_Source text_:
Classical mechanics teaches that the energy expended in forcing an object to move a given distance is force times distance, and conversely, the force is proportional to the slope of the energy 'hill' it is 'climbing'. This is consistent with Newton's first law which states that, effectively, in flat space, an object will maintain a steady velocity. However, this is not the case in the Earth's gravity, where forces act in a direction towards the Earth's center. This implies very strongly that gravitation is associated with sloping space, as shown in the previous chapter.

Though it is clear that gravity must act, simultaneously, on all points within an object, gravitational force is assumed to act at a single point within a material object. Newton justified this assumption by showing that all the incremental forces acting within an object can be combined as a single force, \(F\), acting through a single point, which he called 'the center of gravity'. Newton calculated this force to be \(F= m \times GM_e/r^2 \), where \(m\) is the mass of the object, \(M_e\), is the mass of the Earth, \(G\), is the universal gravitational constant, and \(r\) is the distance from the object to the Earth's center.

It has been shown in the chapter on gravity that gravitational acceleration is related to the gradient of displacement, \(A/r^2\), where \(A\), is a constant related to the Earth's mass. Energy density within the gravitational structure is that of the to background energy density, which is \(\rho_o \).

The slope of energy density in the gravitational structure is the result of displacement as follows. \begin{align} force\ density\ f =&\ \nabla (\rho_o \times displacement) \ = \nabla( \rho_o\ \frac{A}{r}) = \rho_o \frac{A}{r^2}\nonumber \\ and\ since A=&\ \frac{M_e G}{H c}\ \ \ \ f= \frac{ \rho_o M_e G}{H c r^2} \nonumber \end{align} .

_Your goal_:
Reproduce the gravity passage verbatim from "Classical mechanics teaches" to "the previous chapter.".

_Stored data_:
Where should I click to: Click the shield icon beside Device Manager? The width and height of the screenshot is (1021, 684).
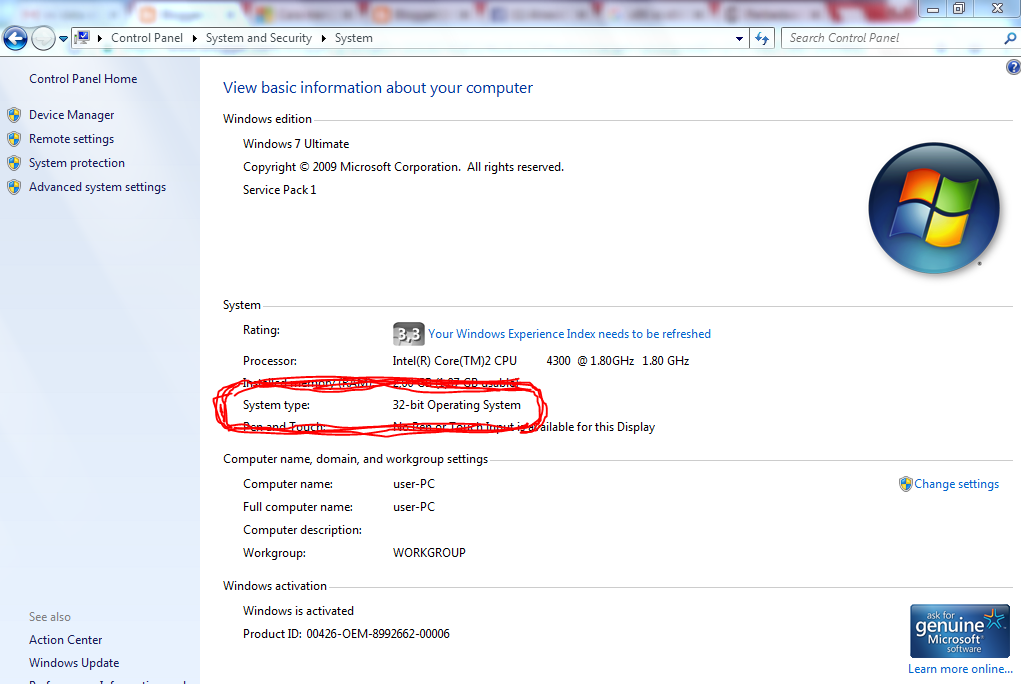tap(13, 114)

_In response_:
Classical mechanics teaches that the energy expended in forcing an object to move a given distance is force times distance, and conversely, the force is proportional to the slope of the energy 'hill' it is 'climbing'. This is consistent with Newton's first law which states that, effectively, in flat space, an object will maintain a steady velocity. However, this is not the case in the Earth's gravity, where forces act in a direction towards the Earth's center. This implies very strongly that gravitation is associated with sloping space, as shown in the previous chapter.